EXERCISE BRIEF: Reproduce the listing below word for word, leaving out the pictures.

INPUT FOR THIS TASK:
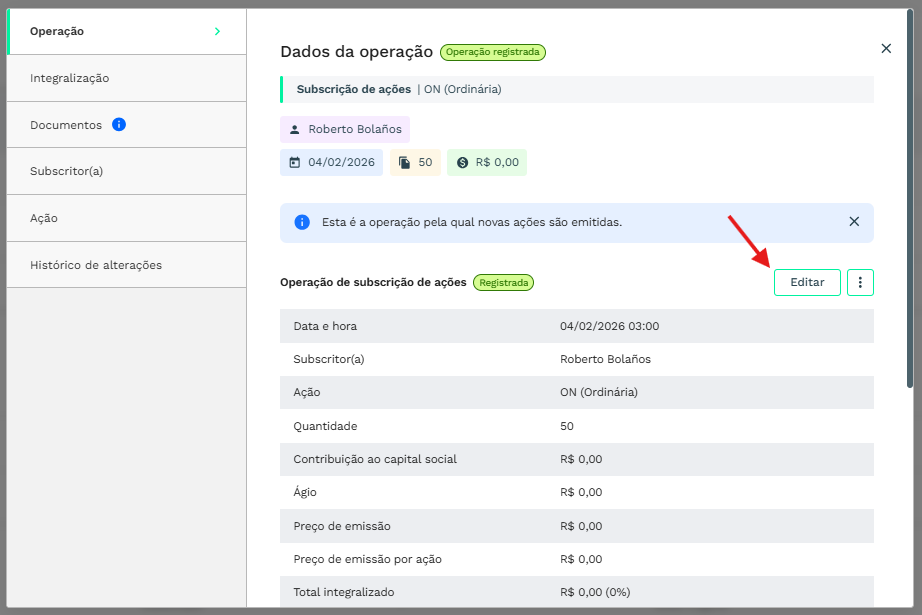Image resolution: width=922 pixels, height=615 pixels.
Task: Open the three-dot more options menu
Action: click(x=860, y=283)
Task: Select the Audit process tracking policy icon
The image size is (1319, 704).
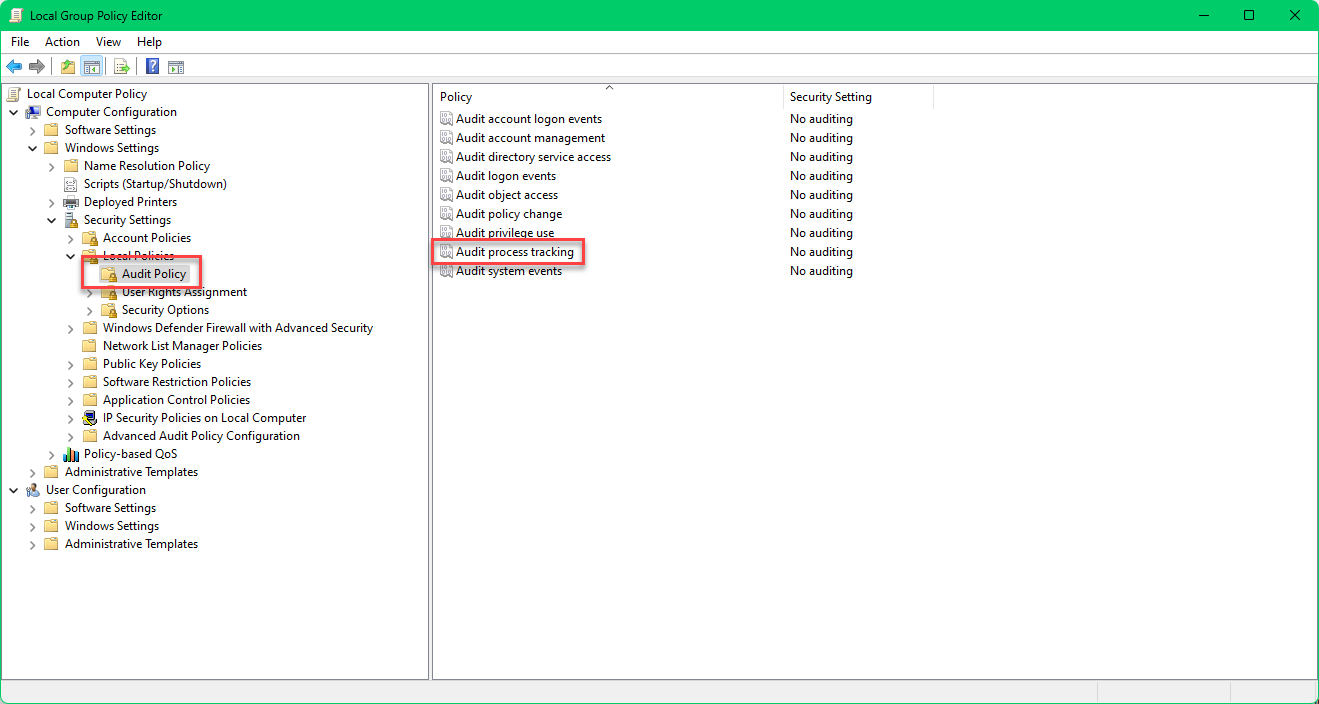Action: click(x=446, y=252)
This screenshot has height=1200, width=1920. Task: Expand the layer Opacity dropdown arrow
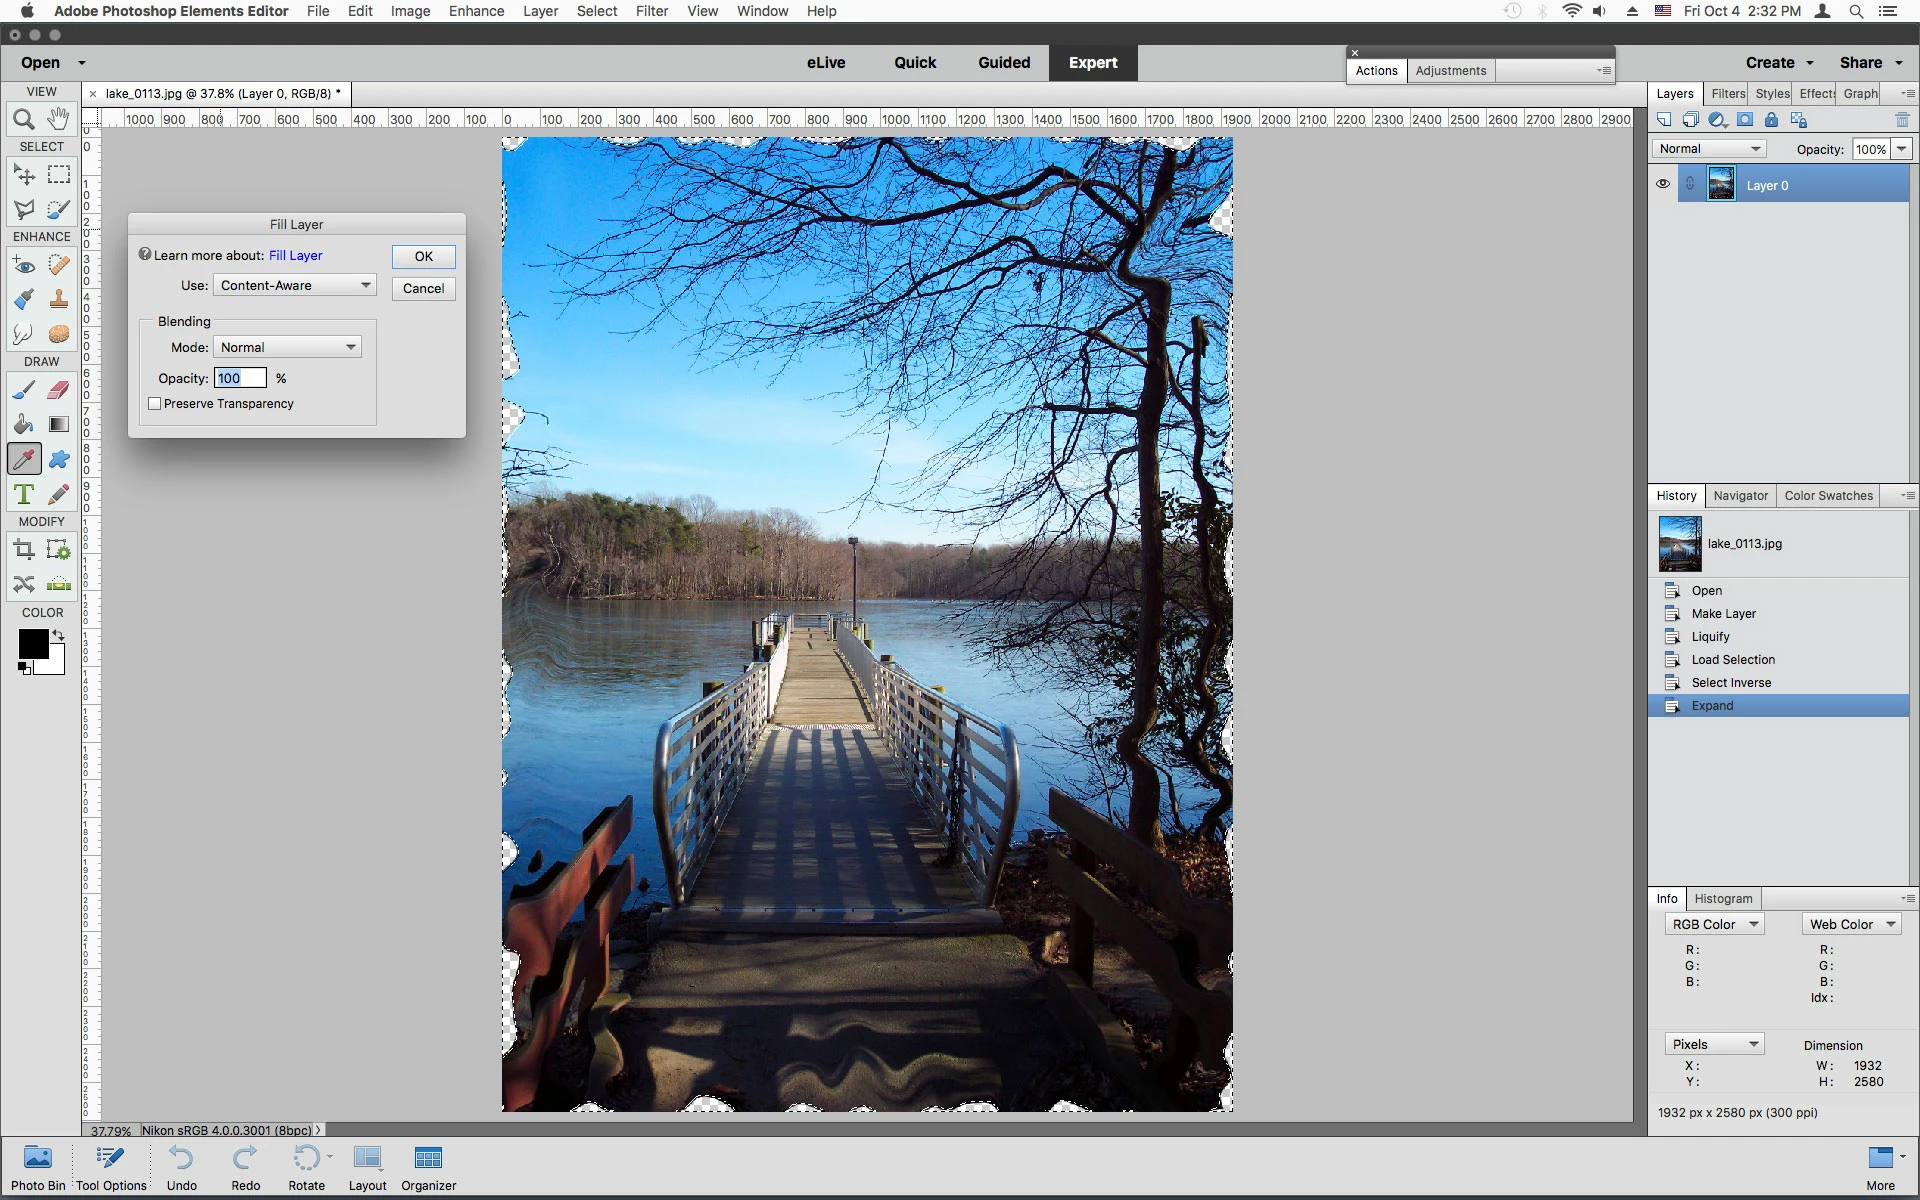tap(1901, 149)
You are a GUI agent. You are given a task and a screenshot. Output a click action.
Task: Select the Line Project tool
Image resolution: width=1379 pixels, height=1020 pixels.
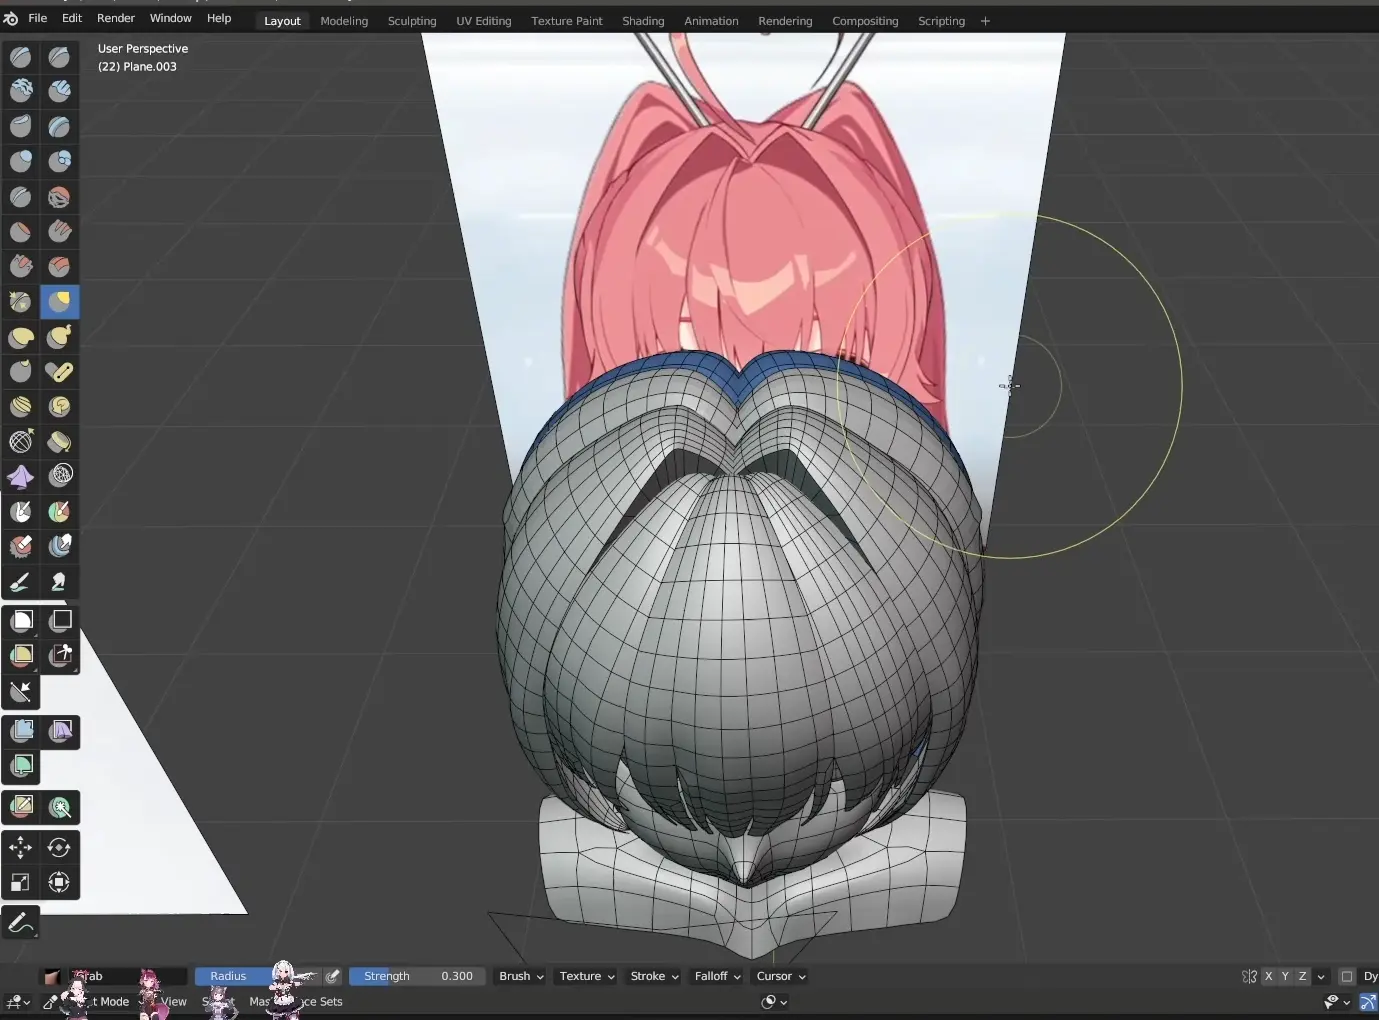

EXERCISE RESPONSE:
Image resolution: width=922 pixels, height=615 pixels.
Task: Open the three-dot more options menu
Action: click(x=860, y=283)
Task: Select the Audit process tracking policy icon
The image size is (1319, 704).
Action: click(x=446, y=252)
This screenshot has height=1200, width=1920. Task: Expand the layer Opacity dropdown arrow
tap(1901, 149)
You are a GUI agent. You are given a task and a screenshot. Output a click action.
Task: Select the Line Project tool
Image resolution: width=1379 pixels, height=1020 pixels.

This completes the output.